EXTRACT TO READ:
######

Size and permissions returned in the Completion of PCIe ATS translation request

just-for-fun-too commented 6 months ago

Hi

The specification in Section 2.1.3 says:

"If the EN_ATS bit is 1 and the T2GPA bit is set to 1 the IOMMU performs the two-stage address translation to determine the permissions and the size of the translation to be provided in the completion of a PCIe ATS Translation Request from the device."

I just want to confirm that the permissions and the (page) size returned in the response correspond to the second-stage leaf entry and not the first-stage leaf entry. We are providing, in the completion of the PCIe ATS Translation request, the GPA from the leaf entry of the first-stage translation tables, but the permissions and size from the second-stage (against which we checked the request permissions because of doing two-stage translation). Is this correct?

If it is correct, then when we do a translation later on, from GPA to SPA, we will be comparing the permissions that came with the request and were from the second stage translation against the actual second stage permissions at that time. What is the benefit or reason to do this?

Thanks

ved-rivos commented 6 months ago

When T2GPA is on, the IOMMU does the complete address translation and permission checking. However, the response to the address translation request provides the GPA to the device and not the SPA. When the device performs a memory access using the GPA, it is then translated to an SPA and the permissions are verified again as part of that process.

What is the benefit or reason to do this?

Please see the discussion in Section 2.1.3.

just-for-fun-too commented 6 months ago

Hi Thanks. I had read that section. I also read a number of other questions and responses logged here in the past relating to T2GPA, and as such, that part of the issue is pretty clear now.

However, my primary question remains unanswered. The question is, what are the permissions and (page) size that get returned with the GPA in the completion message of the address translation request? Is it from the first-stage or the second-stage when T2GPA is on.

ved-rivos commented 6 months ago

The question is, what are the permissions and (page) size that get returned with the GPA in the completion message of the address translation request? Is it from the first-stage or the second-stage when T2GPA is on.

The permissions and page sizes returned are always the final permission and page sizes i.e. the most restrictive of either stages. The determination of permission to provide does not depend on T2GPA configuration.

just-for-fun-too commented 6 months ago

Okay. Let me restate the question.

As the specification says ...If the EN_ATS bit is 1 and the T2GPA bit is set to 1 the IOMMU performs the two-stage address translation to determine the permissions and the size of the translation. So we: 1- Perform two stage translation. 2- We check the requested permissions against the first-stage translation and second-stage translation. 3- We return the first-stage address (GPA) 4- The question is: Which permissions and (page) size do we return?

######

STUDY MATERIAL:
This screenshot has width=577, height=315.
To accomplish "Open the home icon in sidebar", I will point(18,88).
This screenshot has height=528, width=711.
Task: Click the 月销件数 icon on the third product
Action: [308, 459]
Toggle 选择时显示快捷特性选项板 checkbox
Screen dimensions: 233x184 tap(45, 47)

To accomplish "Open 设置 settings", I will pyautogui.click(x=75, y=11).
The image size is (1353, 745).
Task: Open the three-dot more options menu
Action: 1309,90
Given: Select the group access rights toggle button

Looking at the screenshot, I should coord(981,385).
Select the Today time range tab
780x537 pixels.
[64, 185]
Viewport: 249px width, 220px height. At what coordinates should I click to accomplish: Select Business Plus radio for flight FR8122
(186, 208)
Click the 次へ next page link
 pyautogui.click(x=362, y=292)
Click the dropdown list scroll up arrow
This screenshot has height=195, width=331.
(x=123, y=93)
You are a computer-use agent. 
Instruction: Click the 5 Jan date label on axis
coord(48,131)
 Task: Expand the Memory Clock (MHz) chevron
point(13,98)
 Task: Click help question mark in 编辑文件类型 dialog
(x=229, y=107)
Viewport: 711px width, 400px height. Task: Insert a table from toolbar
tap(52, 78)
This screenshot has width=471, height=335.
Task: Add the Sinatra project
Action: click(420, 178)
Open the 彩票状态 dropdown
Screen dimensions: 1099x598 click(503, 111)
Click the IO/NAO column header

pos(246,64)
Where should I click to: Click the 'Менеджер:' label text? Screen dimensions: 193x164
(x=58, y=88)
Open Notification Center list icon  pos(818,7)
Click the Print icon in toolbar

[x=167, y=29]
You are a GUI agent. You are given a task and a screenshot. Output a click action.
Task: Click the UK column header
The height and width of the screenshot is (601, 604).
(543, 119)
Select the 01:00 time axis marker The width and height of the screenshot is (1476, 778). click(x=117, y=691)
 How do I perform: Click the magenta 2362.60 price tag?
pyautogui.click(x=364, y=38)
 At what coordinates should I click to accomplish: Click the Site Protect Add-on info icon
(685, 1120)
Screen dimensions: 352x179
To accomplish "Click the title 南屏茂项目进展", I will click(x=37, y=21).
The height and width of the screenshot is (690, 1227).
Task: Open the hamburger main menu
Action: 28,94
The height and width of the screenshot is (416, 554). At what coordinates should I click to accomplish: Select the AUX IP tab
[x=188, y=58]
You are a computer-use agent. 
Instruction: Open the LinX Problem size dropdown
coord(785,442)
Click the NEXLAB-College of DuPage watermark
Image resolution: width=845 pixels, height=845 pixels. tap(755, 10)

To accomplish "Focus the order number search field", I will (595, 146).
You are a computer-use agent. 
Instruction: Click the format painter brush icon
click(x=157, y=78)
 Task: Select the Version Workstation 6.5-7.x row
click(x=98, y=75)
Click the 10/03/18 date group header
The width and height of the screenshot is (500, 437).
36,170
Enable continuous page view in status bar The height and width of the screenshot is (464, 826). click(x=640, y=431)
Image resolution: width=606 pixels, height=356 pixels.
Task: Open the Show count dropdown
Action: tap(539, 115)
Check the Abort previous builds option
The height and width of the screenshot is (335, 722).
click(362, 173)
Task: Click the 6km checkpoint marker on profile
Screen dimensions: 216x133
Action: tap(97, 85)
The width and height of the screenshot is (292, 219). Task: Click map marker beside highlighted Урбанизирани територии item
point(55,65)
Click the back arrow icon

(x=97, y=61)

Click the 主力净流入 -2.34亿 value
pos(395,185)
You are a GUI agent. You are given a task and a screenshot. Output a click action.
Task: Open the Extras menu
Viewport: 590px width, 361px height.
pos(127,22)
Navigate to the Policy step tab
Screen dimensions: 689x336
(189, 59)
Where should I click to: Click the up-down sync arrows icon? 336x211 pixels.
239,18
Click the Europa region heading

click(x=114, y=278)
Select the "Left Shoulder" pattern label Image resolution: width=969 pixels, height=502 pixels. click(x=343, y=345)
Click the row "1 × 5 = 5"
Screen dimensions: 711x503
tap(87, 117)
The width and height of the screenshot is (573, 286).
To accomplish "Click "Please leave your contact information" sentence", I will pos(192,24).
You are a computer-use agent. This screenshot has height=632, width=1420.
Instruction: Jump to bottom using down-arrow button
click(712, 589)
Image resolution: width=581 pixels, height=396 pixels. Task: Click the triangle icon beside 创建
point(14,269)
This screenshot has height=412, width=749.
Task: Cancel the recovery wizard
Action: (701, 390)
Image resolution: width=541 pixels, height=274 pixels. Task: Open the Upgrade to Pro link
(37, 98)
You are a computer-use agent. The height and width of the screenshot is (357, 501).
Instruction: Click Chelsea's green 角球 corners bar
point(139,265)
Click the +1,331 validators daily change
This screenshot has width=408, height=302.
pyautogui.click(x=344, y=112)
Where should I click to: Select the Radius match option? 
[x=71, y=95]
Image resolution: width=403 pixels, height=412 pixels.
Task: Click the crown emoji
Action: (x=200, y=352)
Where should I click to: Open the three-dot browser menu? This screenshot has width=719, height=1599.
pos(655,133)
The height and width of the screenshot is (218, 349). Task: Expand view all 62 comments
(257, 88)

######

PROMPT:
In the forum thread about ATS translation permissions, rewrite the passage starting with "If it is correct, then" and going on through "in Section 2.1.3.", replacing "verified" with "checked".

ANSWER AREA:
If it is correct, then when we do a translation later on, from GPA to SPA, we will be comparing the permissions that came with the request and were from the second stage translation against the actual second stage permissions at that time. What is the benefit or reason to do this?

Thanks

ved-rivos commented 6 months ago

When T2GPA is on, the IOMMU does the complete address translation and permission checking. However, the response to the address translation request provides the GPA to the device and not the SPA. When the device performs a memory access using the GPA, it is then translated to an SPA and the permissions are checked again as part of that process.

What is the benefit or reason to do this?

Please see the discussion in Section 2.1.3.